The fact that the attackers used mail as a vector reveals some of the limitations of anthrax as a weapon, however. Despite the ease with which anthrax bacteria can be obtained and grown, “weaponizing” the spores is much harder. Anthrax spores must be isolated, dried and milled into a fine powder – with particles measuring between one and five microns in diameter – for maximum effectiveness.

The final stage of making anthrax into an aerosol form requires special equipment and facilities to ensure uniformly sized particles with high concentrations of active spores. Some reports, however, suggest that a crude but effective facility for drying anthrax as a powder could be constructed from the same machinery used to make powdered milk. Keeping this final product from clumping together into particles larger than five microns requires additional processing.

The complexity of these final steps has kept many nations from producing weapons-quality anthrax for aerial distribution. Even Iraq, which conducted substantial biological research, prepared anthrax as a liquid, seriously reducing the potential efficacy of any attack. The Japanese cult Aum Shinrikyo tried several times to release anthrax and other biological agents in Tokyo between 1990 and 1995, all unsuccessfully.

The relatively refined sample sent to the office of Senate Majority Leader Tom Daschle did not necessarily meet the milling specifications for weapons-grade anthrax, according to Army researchers.

Delivering anthrax by mail suggests that the group or groups responsible have not yet produced sufficient quantities of anthrax or acquired the appropriate delivery method for a larger strike. Instead, by targeting the media and government officials, they have gained maximum effect with minimum effort. A few mailed letters have resulted in several thousand false alarms and hoaxes – tying up police, fire, medical and hazmat teams, stirring panic among the populace, interfering with mail delivery and worrying politicians and the military.
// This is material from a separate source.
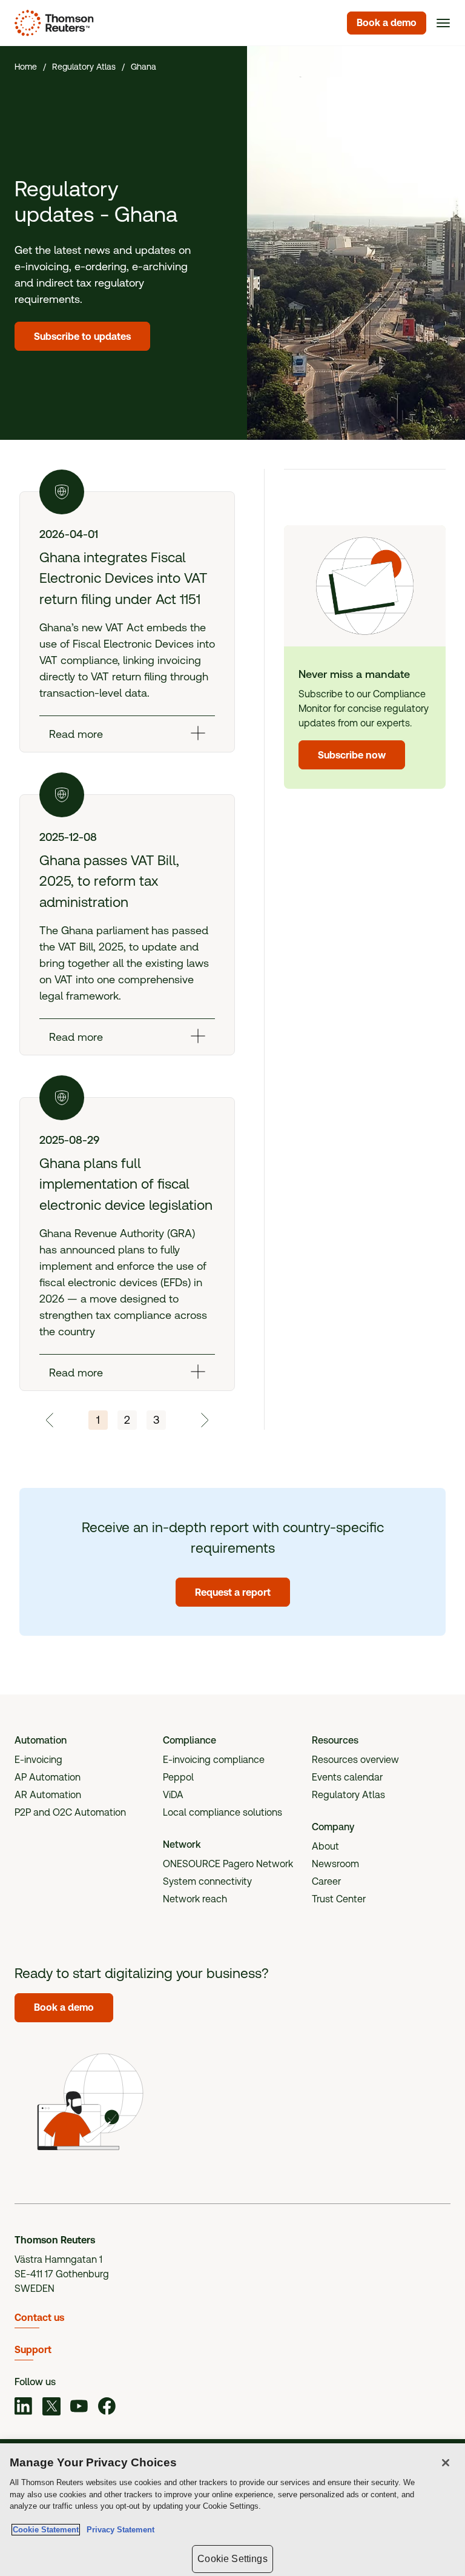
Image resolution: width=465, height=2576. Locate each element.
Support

There may be another reason for sending anthrax through the mail rather than releasing large quantities of spores over a major city. If the attacks were the work of a group related to Osama bin Laden’s al-Qaida, hitting discrete targets may be the result of political constraints. Bin Laden, the target of a weeks-long bombing campaign on Afghanistan, sees his main chance for salvation in undermining the U.S. coalition. To do so, however, he must engender the sympathies of Arab and Muslim nations.

The attack on the World Trade Center, which killed more than 5,000 people, was seen by much of the Islamic community as being over the top, resulting in too many civilian casualties to be justified even by Washington’s international policy or Israel’s killings of Palestinians. In fact, Tahirul Qadri of Pakistan, a prominent Muslim cleric, publicly denounced bin Laden and his Taliban protectors, saying the destruction of the World Trade Center was “no jihad” and that those responsible for the Sept. 11 attacks “put the lives of millions of Muslims across the world at risk,” UPI reported Oct. 17.

Large-scale anthrax attacks on the United States would only serve to further weaken bin Laden’s position among Muslim nations. Even Libyan leader Moammar Gadhafi has condemned anthrax attacks, calling anthrax a “weapon of mass destruction,” according to Reuters.

Political leaders and their mouthpieces in the media, however, could be considered more legitimate military targets. This would allow a continuation of the terror war in America without driving Islamic nations closer to the United States. Given these political restraints and the technical difficulties of deploying anthrax, a widespread anthrax attack on a major metropolitan area remains unlikely. For the average American, the chances of getting anthrax remain extremely low.

For the government and the media, targeted use of biological and chemical agents remains a threat. Considering the increased attention and security being paid to mail and anthrax at this time, however, the next terrorist strike in the United States will likely come from another quarter, keeping Washington off-balance and disrupting the ability of the United States to get back to normal soon.